The study, which was commissioned by the Government and produced by the University of Limerick (UL), looks at the prevalence of ‘zero hour’ contracts in Ireland.
‘If and when’ working arrangements
The UL study has found the use of zero-hours contracts in Ireland is limited, but has identified the emergence of a type of employment called ‘if and when’ employment contracts.
Under existing legislation, workers must receive pay for at least 15 hours, or 25 per cent of the hours for which they have to make themselves available to an employer. The legislation was intended to create a floor in the labour market for workers who are contractually required to make themselves available, as they are with zero-hour contracts.

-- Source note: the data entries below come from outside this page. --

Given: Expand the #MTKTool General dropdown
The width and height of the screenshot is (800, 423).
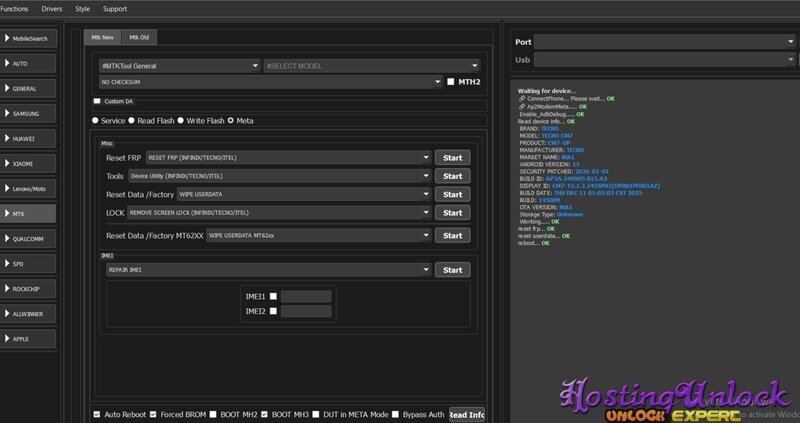Looking at the screenshot, I should coord(178,66).
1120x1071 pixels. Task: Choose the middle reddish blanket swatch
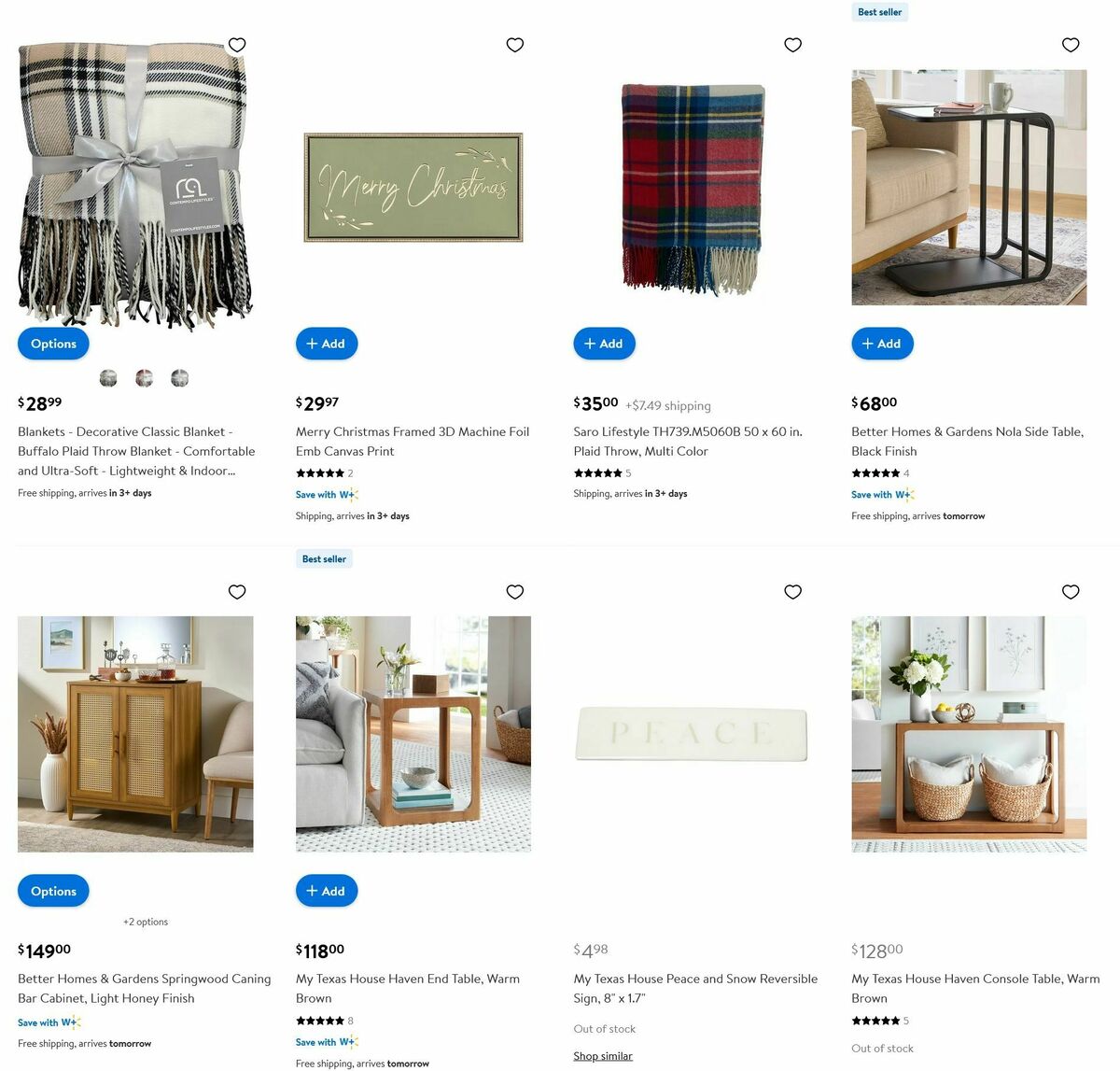pyautogui.click(x=144, y=378)
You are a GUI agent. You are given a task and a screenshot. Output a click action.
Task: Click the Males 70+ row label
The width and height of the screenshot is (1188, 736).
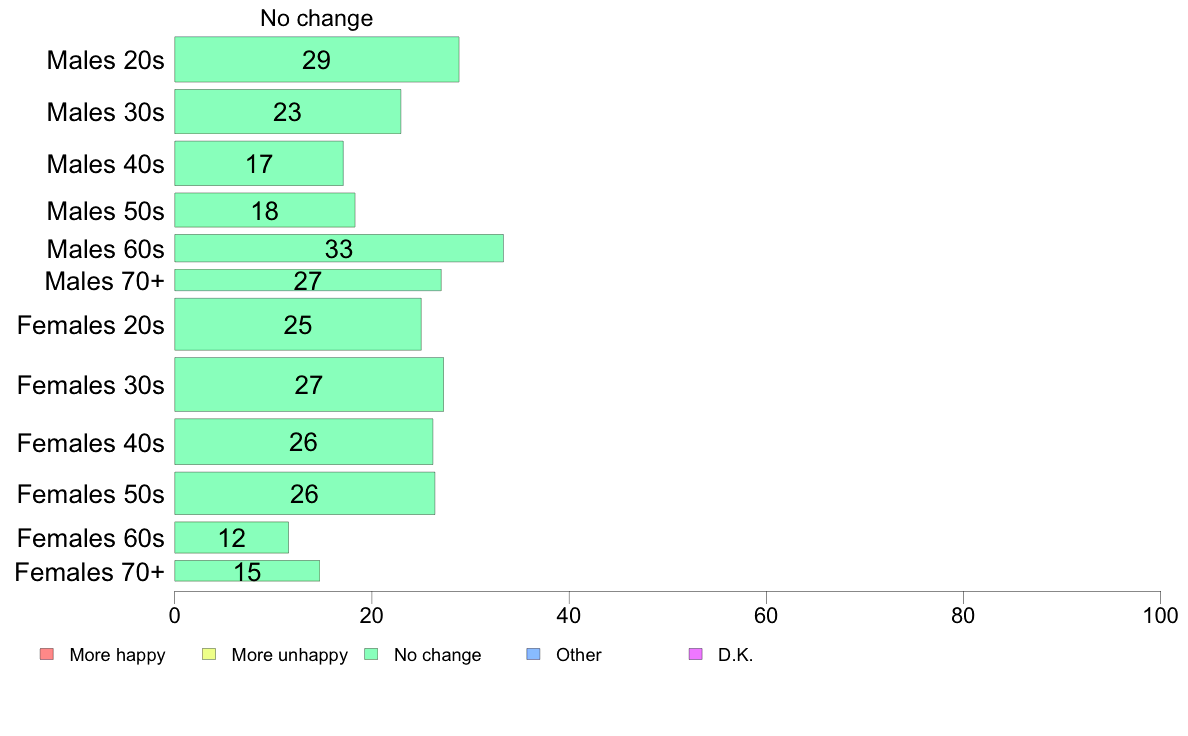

Workers with ‘if-and-when’ arrangements do not have a contractual requirement to make themselves available. In such cases, an employee works if available and an employer offers work if the company has it to offer. There is no legal obligation either to provide work or to perform work.
Congress General Secretary Patricia King said: “We have consistently lobbied successive governments to have current legislation amended, in order to provide enhanced protection for workers on low-hour contracts, the majority of whom are low paid, female and whose voice is not often heard. The recent strike and ongoing dispute involving Dunnes Stores workers graphically illustrated these issues and some of these workers suffered considerably for the brave stand they took.”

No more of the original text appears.